== Given records
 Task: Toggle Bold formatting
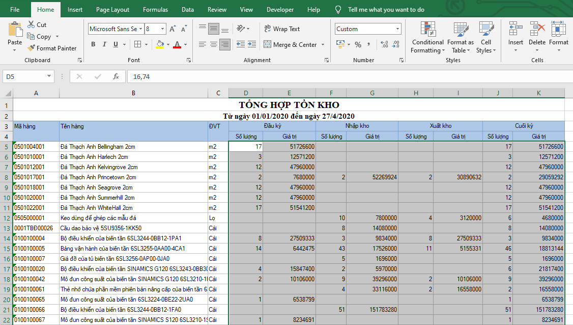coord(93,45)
====
== Given records
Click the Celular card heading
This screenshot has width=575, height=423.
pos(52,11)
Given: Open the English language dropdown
====
== Given records
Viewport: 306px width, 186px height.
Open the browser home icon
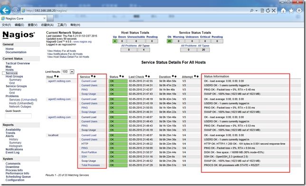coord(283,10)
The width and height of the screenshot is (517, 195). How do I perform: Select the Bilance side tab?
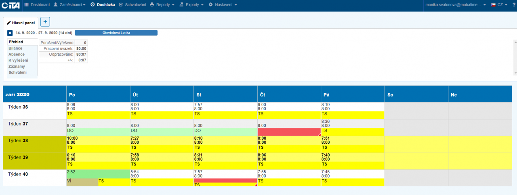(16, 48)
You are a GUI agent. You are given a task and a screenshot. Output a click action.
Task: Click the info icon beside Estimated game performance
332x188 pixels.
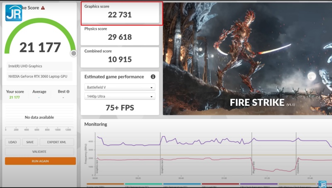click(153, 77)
====
== Assigned task ==
A verbatim transcription is needed of the lines above, starting at the line with "This screenshot has width=575, height=423." and ending at the line with "Given: Open the English language dropdown", both included, and of nothing else.

== Solution below ==
This screenshot has width=575, height=423.
pos(52,11)
Given: Open the English language dropdown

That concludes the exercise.